Saturday, 1 June 2013

GOM-El Torreon del Pinar

31-05-2013
Back in Spain
Now here's the thing, back in Spain, thought I would grab another Major whilst I could. Looks like I git the timing right, another day and it would have been technically closed. Mind you I suspect I wont be the last person this summer to go up there and that there will be people who defy the notice somehow - I know I would probably do so.

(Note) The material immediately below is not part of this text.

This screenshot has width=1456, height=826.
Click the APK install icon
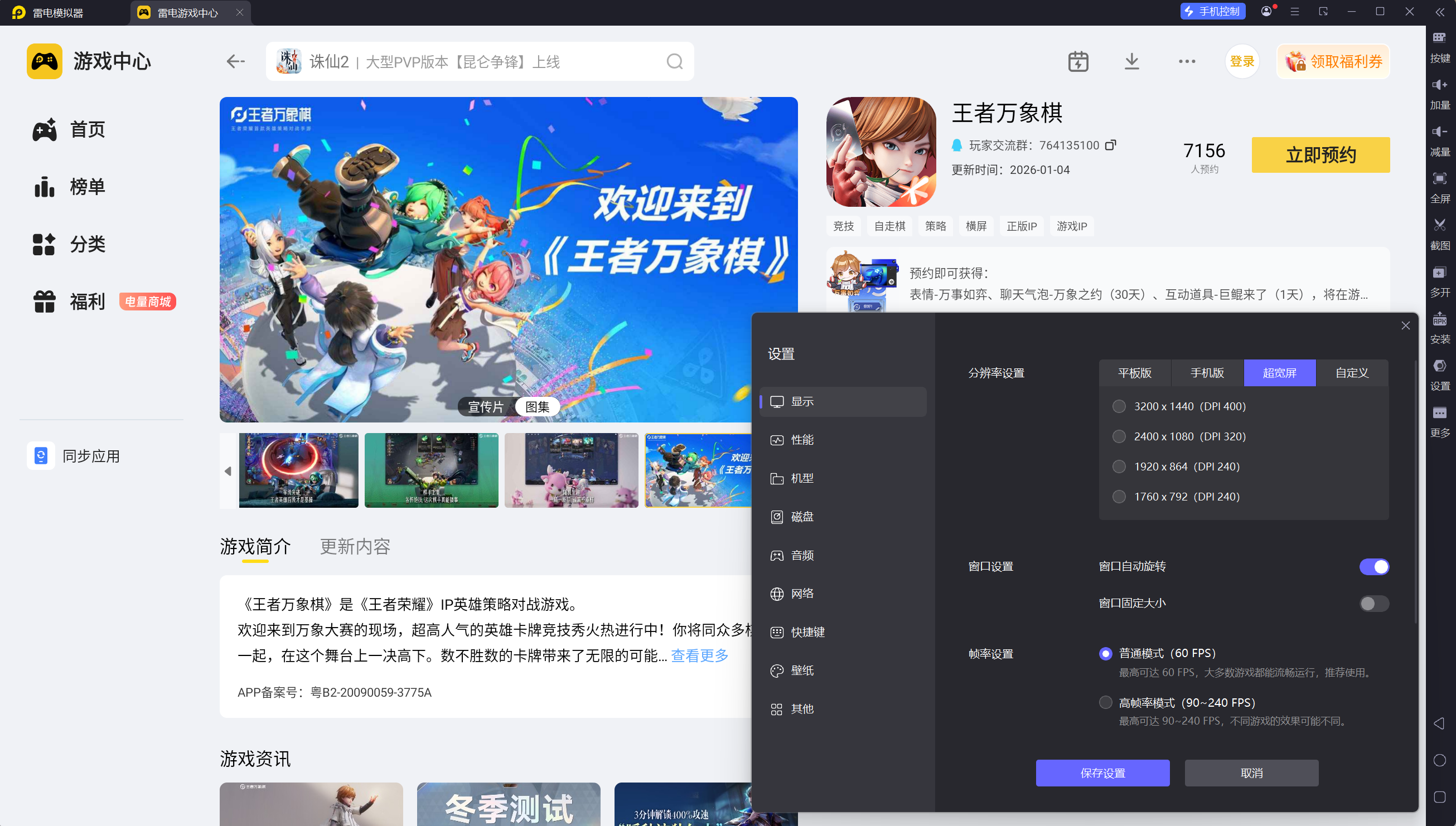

I didn't spot another sign until I got back down that you are supposed to get permission to go on the path anyway, from the El Bosque visitor centre - tel 956709733. So there was me trespassing anyway.
As it happens the route finding is pretty straightforward once you have sought/ignored permission and arrived  on the right date. I started from a small car park at 847m N36.75491 W5.43569. The path traverses away from the summit until it makes a broad turn at around 1045m N36.76043 W5.43935 until it crosses a large sink hole at 1500m N35.76413 W5.42634. Itis at this point that the JMH level of difficulty as being 'median' rather than 'facile' is justified. There seems to be a choice of scrambly routes to the summit, although only one of them has the markers that are occasionally used to show the way. The summit is graced by a small rusty bolt and steep drop over the other side - great panoramic views all round.

One of the signs at the start - just follow the yellow line.
Sendero El Torreon i.e. the path of the towers
View west on the way up
The path squeezes between some rocks
Told you it was steep on the other side
Looking down from the summit
Rusty summit bolt
El Torreon del Pinar summit

Overnight in the Camping Los Alcornocales Parque Naturel, Jimena de la Frontera.

Thursday, 30 May 2013

Bottom left corner

28-05-2013 - 29-05-2013

After dropping off Patrick at the place where people disappear into the sky, I drove over the Tagus had a quick look at the Cristo Rei and then started a long drive south. Overnight in an Estacao Servico Autocaravanas in the small resort of Porto Covo south of Sines.


I made a quick visit to Foia the highest point on the Serra de Monchique - a Major 902m P739 - when I say the highest point, I mean the highest you can reach by the fence of the Radar station, only a few metres from the obelisk and trig point. How frustrating. And what a mess of  human-made construction the summit area is. A good hazy view of the sprawl of resorts in the Algarve to the south. The serra itself seems to be a giant plantation of eucalyptus trees































The Atalantic from Foia
A year ago I went to the point where the Baltic and the Atlantic meet at Grenen in Denmark - see http://oakesave.blogspot.co.uk/2012/07/went-up-to-danish-most-northerly-point.html

So, I thought I would go to the point where the Mediterranean meets the Atlantic. I know that this is not the same as arguably that point could be at the Gibraltar straits. And the waves does not literally crash against each other here.

The Romans considered Cabo de Sao Vicente to be at the end of the world - the Promontorium Sacrum - and it apparently has the most powerful lighthouse in Europe. The way the lighthouse is built it is impossible to get to the edge of the cliff at the extremity of the cape, despite attempts to clamber past it on the 60m high cliffs.
Cabo de Sao Vicente

I also visited the Point of Sagres which is defended by a fortress that was originally built by Henry the Navigator and tried to stand at the most southerly point of the point.

Henry the Navigator's pebble wind compass - the Rosa dos Ventos
Cannot say that I was impressed with what I saw of the rest of the coast of Algarve - a continuous nightmare of seaside resorts.
Overnight in the Parque de Palmeira, Albufeira.